XI
Здесь, в окопе, все было совсем по-другому. К зверю Прохор Фомин всегда испытывал уважение и даже благоговейный трепет. Так батя воспитывал, и с самого детства до зрелых лет так в душе его установилось, на всю жизнь.
К врагу Фома испытывал ненависть и презрение. Когда политрук называл фашистов зверями, Прохор всегда принимался спорить, доказывал, что зверь – это тварь божья, такая же, как и человек, а фашисты – это чертова сила, и не звери они, и не люди. Одно слово – нелюди…
А политрук начинал его отчитывать за церковную пропаганду, что, мол, не пристало офицеру Красной Армии тварью человека обзывать, хоть и божьей. Это что же он своих товарищей, советских офицеров тоже тварями считает? И самого политрука за тварь держит? И чего этот капитан вязался к нему все время?
Невзлюбил этот работник идеологического фронта Прохора за сибирское свободолюбие и таежную прямоту. Эх, быть бы сдержаннее, не было бы потом рапорта от политрука в вышестоящие органы по поводу рукоприкладства в отношении старшего по званию…

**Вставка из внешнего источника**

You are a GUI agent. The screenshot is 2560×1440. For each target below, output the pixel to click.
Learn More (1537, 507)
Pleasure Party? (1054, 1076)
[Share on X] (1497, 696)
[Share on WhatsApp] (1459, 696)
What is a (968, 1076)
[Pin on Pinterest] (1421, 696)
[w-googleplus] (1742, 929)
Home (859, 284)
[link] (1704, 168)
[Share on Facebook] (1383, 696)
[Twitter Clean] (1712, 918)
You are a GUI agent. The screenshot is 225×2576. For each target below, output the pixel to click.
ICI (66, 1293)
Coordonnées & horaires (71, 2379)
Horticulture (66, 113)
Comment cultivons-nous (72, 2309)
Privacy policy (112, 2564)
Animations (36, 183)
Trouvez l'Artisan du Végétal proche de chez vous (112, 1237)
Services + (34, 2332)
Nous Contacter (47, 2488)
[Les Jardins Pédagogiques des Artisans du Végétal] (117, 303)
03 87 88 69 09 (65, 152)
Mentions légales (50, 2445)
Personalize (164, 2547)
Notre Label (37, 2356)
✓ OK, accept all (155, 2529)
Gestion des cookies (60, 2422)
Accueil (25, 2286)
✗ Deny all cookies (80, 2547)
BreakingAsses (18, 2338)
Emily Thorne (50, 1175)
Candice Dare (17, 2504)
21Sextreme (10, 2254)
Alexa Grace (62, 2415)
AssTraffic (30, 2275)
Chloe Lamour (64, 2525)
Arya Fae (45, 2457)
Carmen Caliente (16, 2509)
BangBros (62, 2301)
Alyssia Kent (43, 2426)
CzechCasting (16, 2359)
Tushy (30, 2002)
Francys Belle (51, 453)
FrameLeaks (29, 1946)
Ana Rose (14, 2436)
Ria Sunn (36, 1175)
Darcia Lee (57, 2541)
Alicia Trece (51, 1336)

Передернув затвор, Фомин, быстро-быстро отталкиваясь локтями и подошвами сапог от земли, направился к следующей огневой позиции. Менять их следовало как можно чаще, чтобы вражеские пулеметы не пристрелялись. Фома по опыту знал, что в танке у пулеметчика обзор лучше, так как находится он выше и легко по дымку или выбросу огня можно стреляющего засечь.
В подтверждение его мыслей только что оставленную позицию взрыл хлесткий удар. Словно щелкнули тугой стальной плетью, подняв ворох земли, иголок и древесных щепок.